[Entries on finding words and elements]
——
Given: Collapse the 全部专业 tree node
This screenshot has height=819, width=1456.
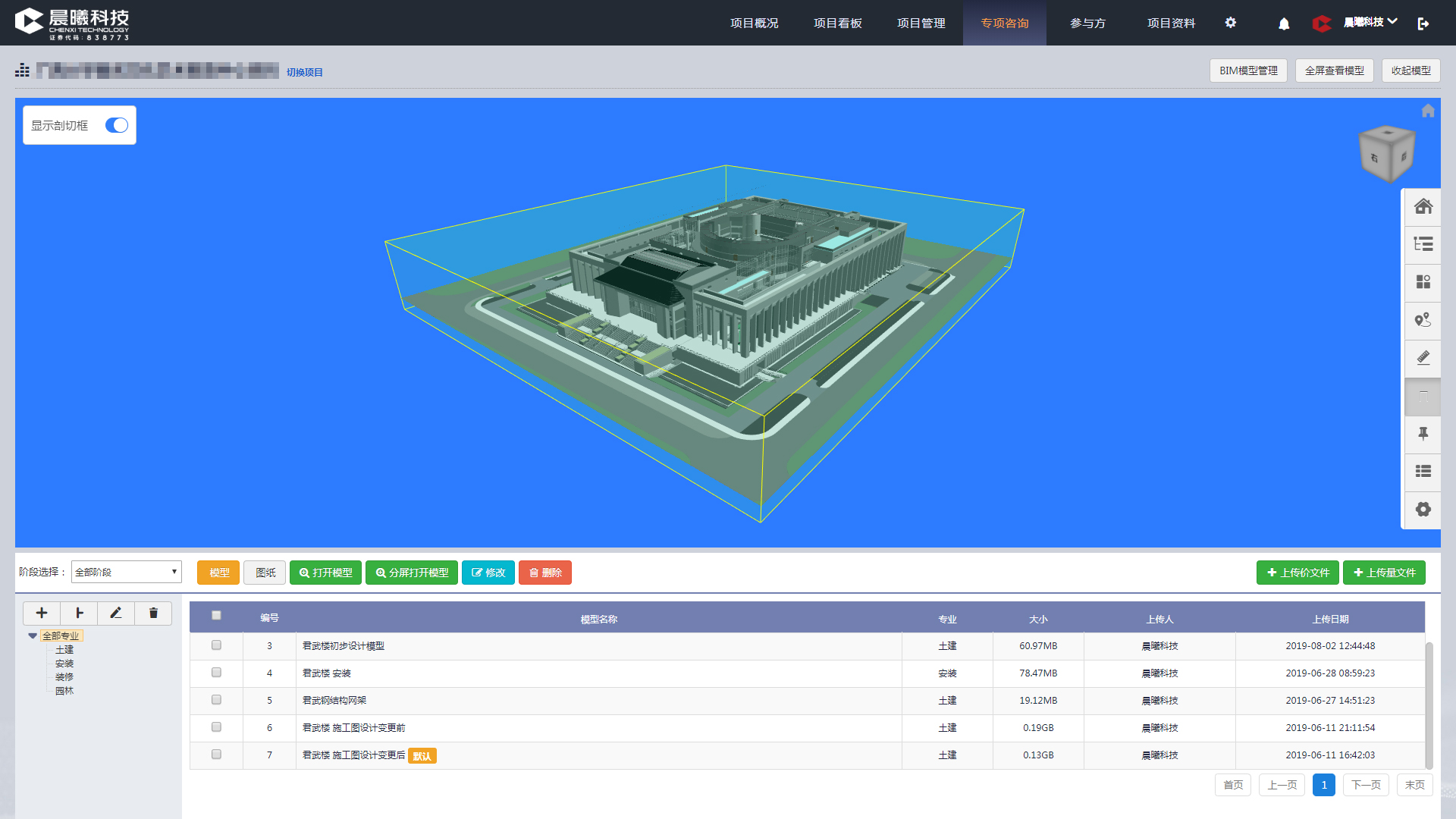Looking at the screenshot, I should point(33,635).
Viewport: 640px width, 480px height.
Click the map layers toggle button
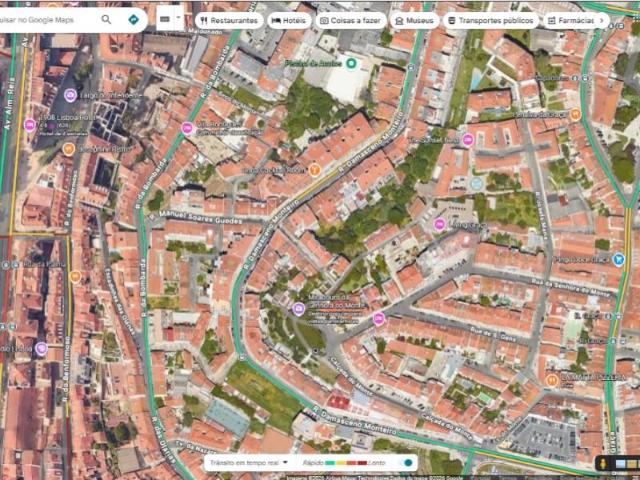(164, 19)
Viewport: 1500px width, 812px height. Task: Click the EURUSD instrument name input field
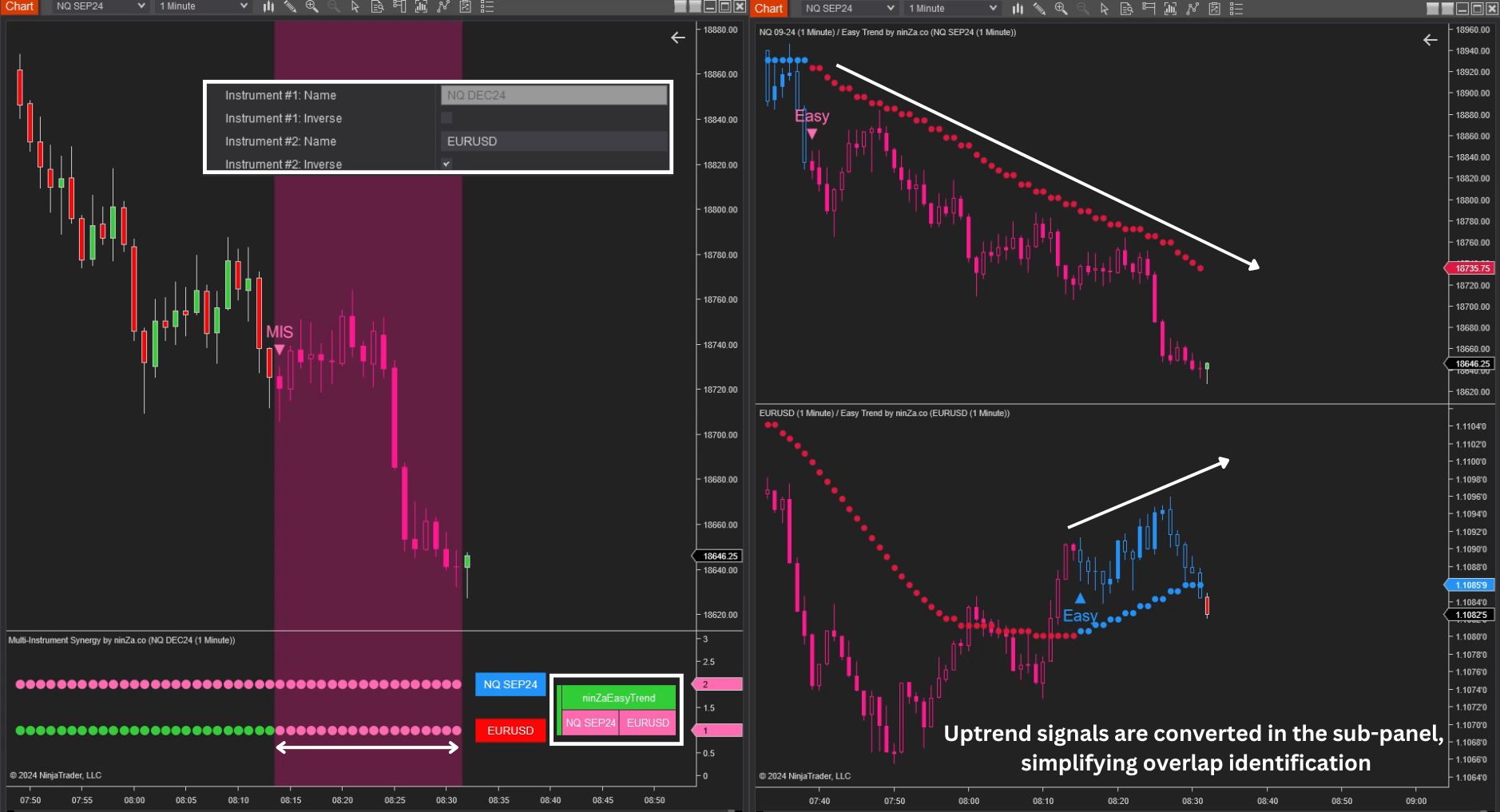[x=554, y=141]
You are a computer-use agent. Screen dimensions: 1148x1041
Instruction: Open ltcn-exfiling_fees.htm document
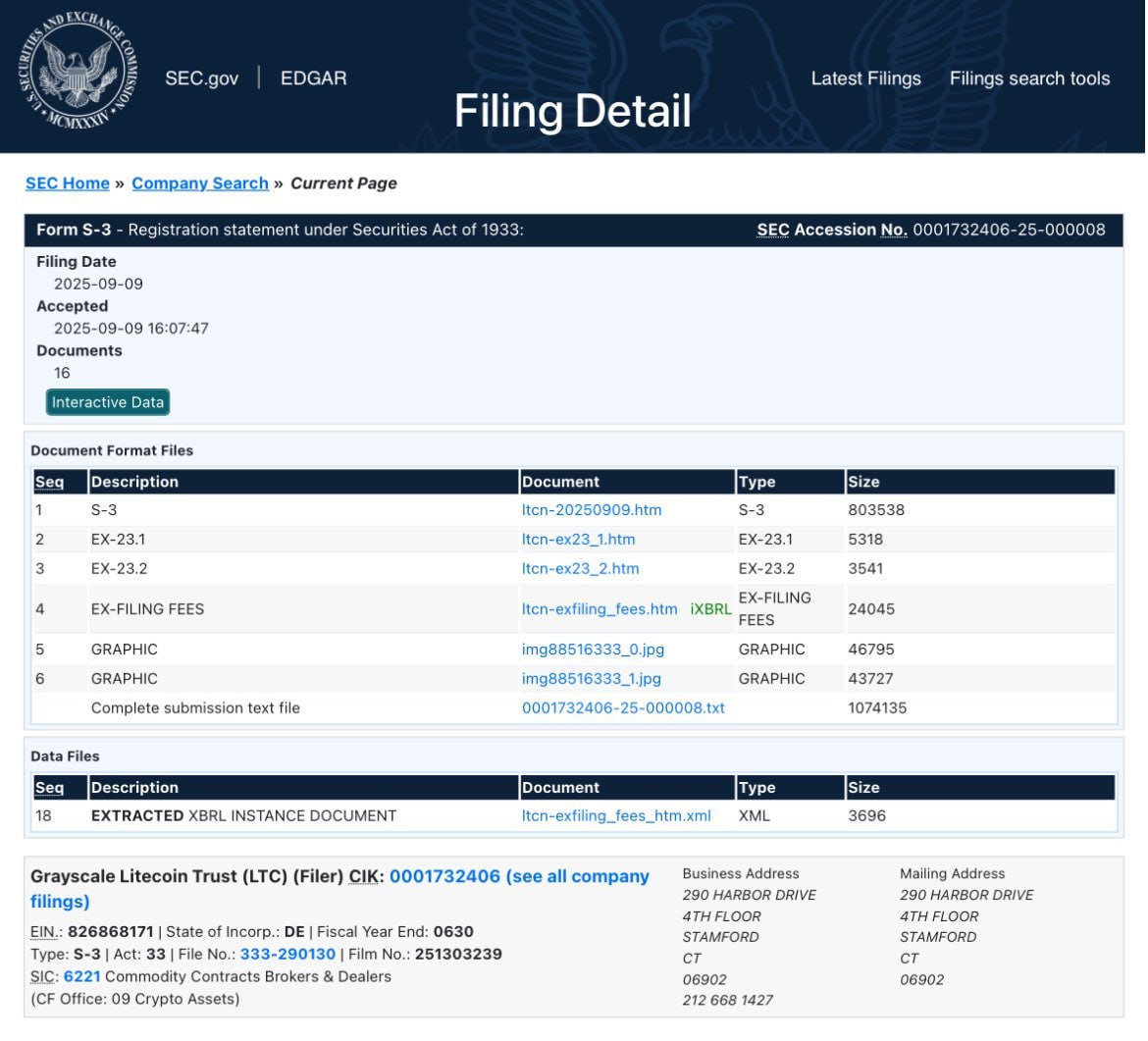(x=600, y=609)
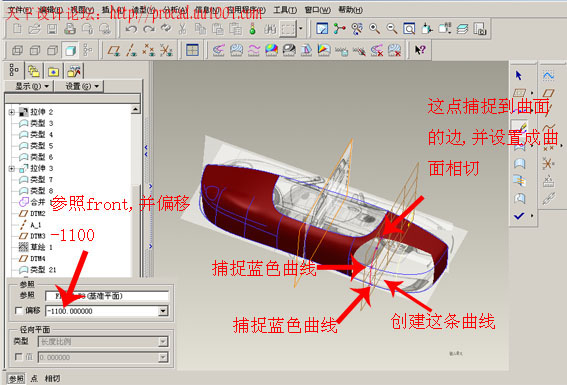Expand the 拉伸 3 tree node
This screenshot has width=567, height=385.
click(x=12, y=168)
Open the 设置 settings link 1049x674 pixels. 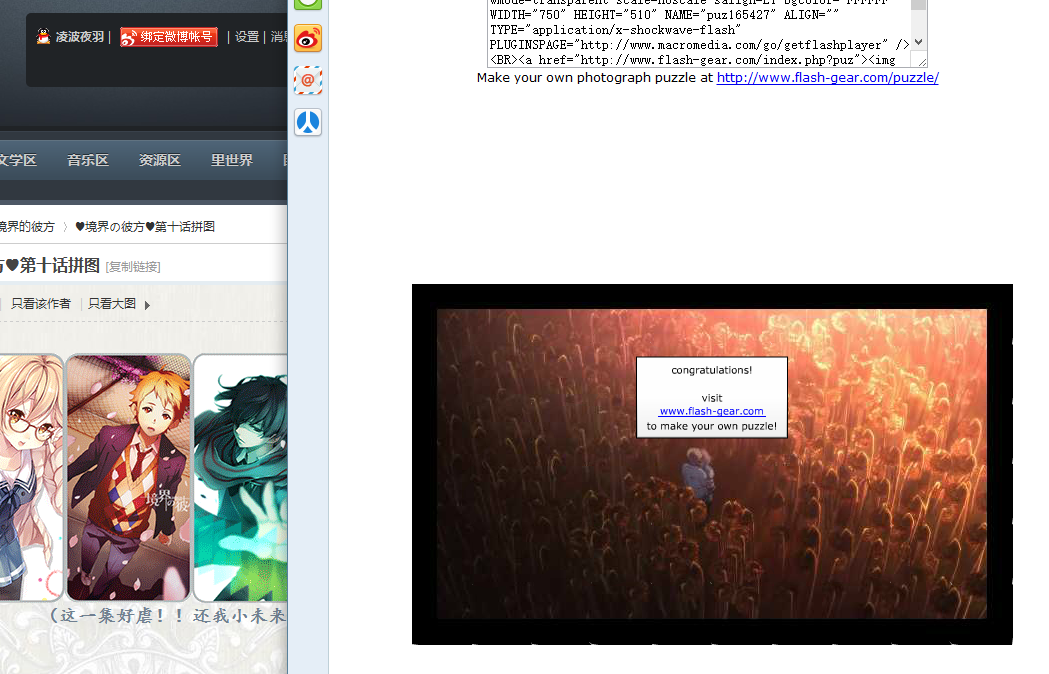[247, 37]
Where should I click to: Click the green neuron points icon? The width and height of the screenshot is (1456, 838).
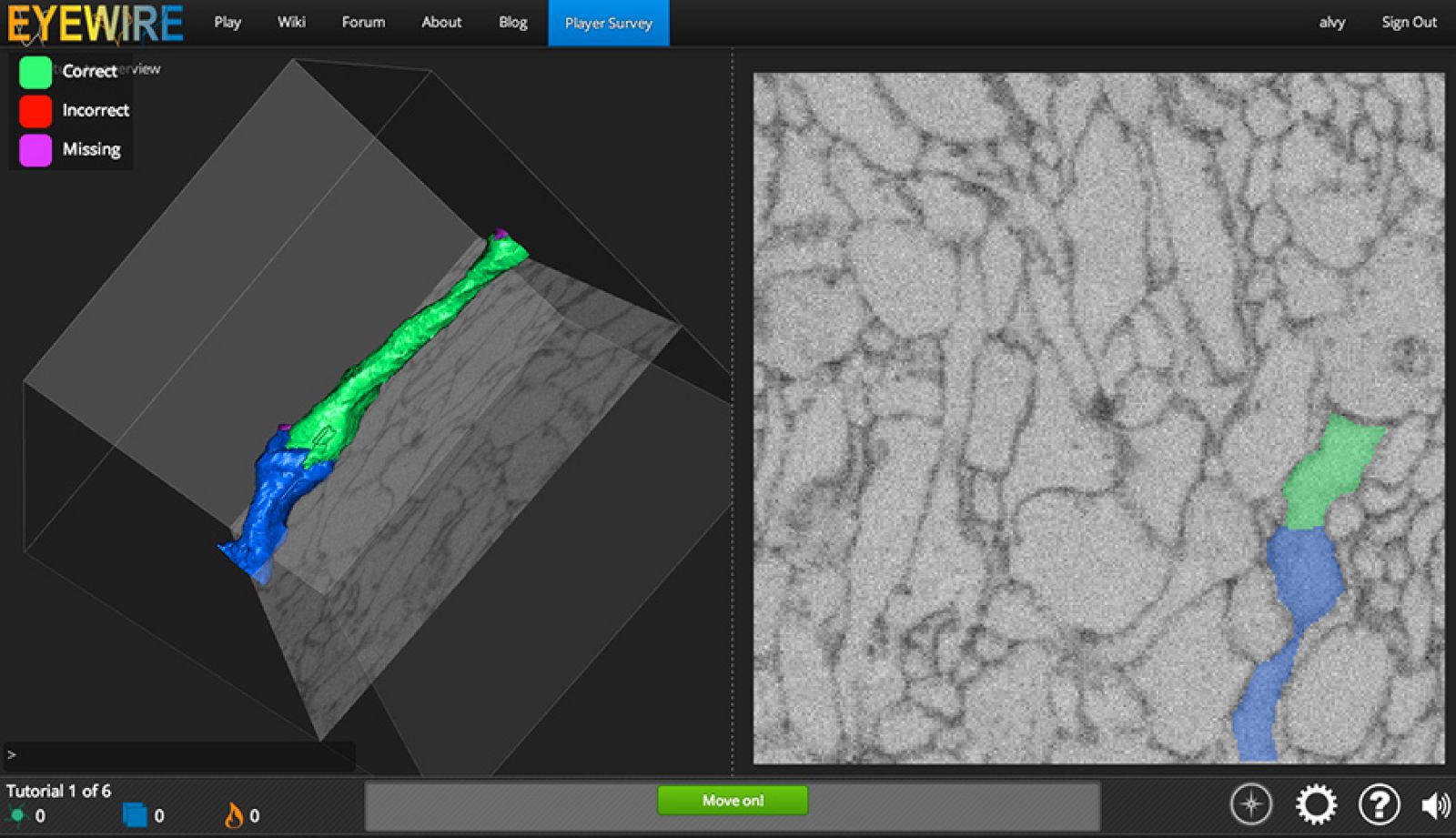click(16, 815)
——
# Work required
Retype the records word for word, starting at the line that contains "Where should I" and ending at the end of the records. Leave the pictures out.

# Result for this task
Where should I click to: Click the green neuron points icon? The width and height of the screenshot is (1456, 838).
click(16, 815)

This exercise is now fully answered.